Stan Collender is a former staffer on both the House and Senate budget committees, founder of the blog “Capital Gains and Games” and a partner at Qorvis Communications, where he works with clients in the financial sector. He was one of the first budget experts to address the House Republicans after the 2010 election. Looking back, he says, that meeting should have told him all he needed to know about how this budget battle has played out. We spoke Thursday afternoon.
Ezra Klein: How did you end up speaking to the tea party?
Stan Collender: You remember Snowmageddon? The next day, I was sitting at home with no power or heat and my cellphone rings. It was Michele Bachmann inviting me to be the first speaker at the first tea party meeting in the House. Now, you know my background. I was being considered for OMB in this administration. But where I come from, you don’t say no to a member of Congress.
The meeting finally took place Feb. 28. This was the day before the vote on the first continuing resolution. So I spoke for 25 minutes, but it’s what came next that was interesting.
After me were the tea party state chairs from Virginia, Pennsylvania and Florida. And they spent the next 45 minutes screaming at these members, saying, plainly, we elected you and we can unelect you. And this was at longtime members like Joe Barton, who long predated the tea party. I never have seen members of Congress treated like that. Especially by their friends.
EK: And was it a list of demands? What did the Republicans have to do in order to avoid being “unelected”?
SC: The marching orders were: First, you must not vote to extend the continuing resolution [that would keep the government open through 2011] unless it, in their words, “defunds Obamacare.” Number two, you must not, under any circumstances, vote for an increase in the debt ceiling. Period. No conditions. Number three, and they said this explicitly, we don’t trust John Boehner or Eric Cantor. And the state party chair from Virginia was from Cantor’s district. And, finally, the members themselves told me afterward that what they thought they did wrong in 1995 and 1996 was they gave in too early to Clinton.
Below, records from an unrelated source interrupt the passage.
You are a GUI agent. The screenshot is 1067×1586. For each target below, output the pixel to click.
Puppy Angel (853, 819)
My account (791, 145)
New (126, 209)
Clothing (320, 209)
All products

The next day, five tea party Republicans voted against the first extension. The second one lost 54 Republicans. The third one lost 59 Republicans. What I took from that was, first, that the debt ceiling was going to be a lot more trouble than anyone realized. They did not want a negotiation there. There was a religious-like fervor on that point: Voting for the debt ceiling was a sin, and you can’t just sin a little.
Second, Boehner and Cantor were going to have a lot more trouble than anyone thought. And then the third thing was for all those who thought they could get a deal early, it was clear to me that there was no way they could come up with a compromise or agree to a deal before the deadline. Even if it was a great deal, the presumption would be that they gave up too much by not waiting till the last second, just like with Clinton. So there’s no way they won’t blow through the 22nd of July, the date that got set up for an early deadline.
EK: What do you think the chance is we see a deal before Aug. 2?
SC: Less than 50-50.
EK: What’s the scenario for that? Is it something like the talks seem like they’re going somewhere, and then whatever the negotiators come up with unexpectedly fails on the floor after the tea party whips on it?
SC: Something like that. In the back of my mind I keep remembering something Peter Orszag said, which was you were going to need a combination of Democrats and Republicans in the House, and the only way that vote would be acceptable for Boehner to schedule is after negative market reaction that spooks people.
It’s not unlike how TARP got through. The average member of Congress has got to be sitting there saying, ‘If I don’t vote for this, it’ll be a disaster, and if I do vote for it, it’ll be a disaster.’ So without the negative market effect, there’s not enough pressure. But remember Bachmann is running around saying there will be no negative effect.
EK: Which suggests to me that a market reaction could have a more significant effect on the psychology of some of these members of Congress than we give it credit for. They’re not prepared for it, and if it comes, it disproves some of the assumptions they’re working with.
SC: Right. And remember the general idea on Wall Street right now is that there will be a deal because there’s always a deal. But Wall Street works off of expectations. So if the market realizes they got this wrong, the reaction could be larger than expected.